I claim that the circuit presented in Figure 2 computes the solution for the Deutsch-Jozsa problem for \(n=1\) with certainty. That is, it tells us whether the mystery function \(U_f\) is balanced or constant. Notice that initially the first qubit is in the state \(|0\rangle\) and the second qubit is in the state \(\frac{1}{\sqrt 2}(|0\rangle-|1\rangle)\). This choice of first qubit seems perfectly natural since it’s ’empty’, and we will see later that there is good reason for the choice of the second qubit state. Let’s consider each step of the circuit systematically.


Figure 2: This circuit computes the solution to the Deutsch-Jozsa problem for \(n=1\).

  1. The input state is $$|\psi_0\rangle =|0\rangle\otimes\frac{1}{\sqrt 2}(|0\rangle-|1\rangle).$$
  2. After the first Hadamard gate on the first qubit we have the state $$|\psi_1\rangle = \frac{1}{2}(|0\rangle+|1\rangle)\otimes(|0\rangle-|1\rangle)=\frac{1}{2}(|00\rangle-|01\rangle+|10\rangle-|11\rangle).$$
  3. Next we apply our quantum Boolean function through \(U_f\), recalling that it has the action \(U_f:|a,b\rangle\mapsto|a,b\oplus f(a)\rangle\).

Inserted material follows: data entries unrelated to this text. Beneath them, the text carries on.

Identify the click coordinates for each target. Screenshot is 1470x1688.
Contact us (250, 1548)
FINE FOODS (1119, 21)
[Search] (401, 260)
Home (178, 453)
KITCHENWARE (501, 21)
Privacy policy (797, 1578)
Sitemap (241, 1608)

Our state becomes $$|\psi_2\rangle = \frac{1}{2}(|0, f(0)\rangle-|0,1\oplus f(0)\rangle+|1,f(1)\rangle-|1,1\oplus f(1)\rangle).$$
  4. Applying the second Hadamard gate produces $$|\psi_3\rangle = \frac{1}{2}(|0,f(0)\rangle+|1,f(0)\rangle-|0,1\oplus f(0)\rangle – |1,1\oplus f(0)\rangle\\ +|0,f(1)\rangle-|1,f(1)\rangle-|0,1\oplus f(1)\rangle+|1,1\oplus f(1)\rangle).$$
  5. If \(f\) is constant, that is if \(f(0)=f(1)=a\), then we have the following state: $$|\psi_4\rangle = \frac{1}{\sqrt 2}(|0,1\oplus a\rangle-|0,a\rangle),$$
  6. while if \(f\) is balanced so \(f(0)\neq f(1)\), our state becomes $$|\psi_4’\rangle = \frac{1}{\sqrt 2}(1,f(0)\rangle-|1,f(1)\rangle).$$

We’re done. The striking thing to notice in steps 5 and 6 is that if \(f(0)=f(1)=a\), we are certain to measure \(|0\rangle\) for the first qubit, and if \(f(0)\neq f(1)\) then we are certain to measure \(|1\rangle\) for the first qubit. Thus we have solved in exactly one step what classically must take at least two. The advantage comes from the parallelism provided by quantum superposition, enabling us to effectively check both inputs at once. Superposition is a resource that no classical algorithm, no matter how clever, can hope to exploit.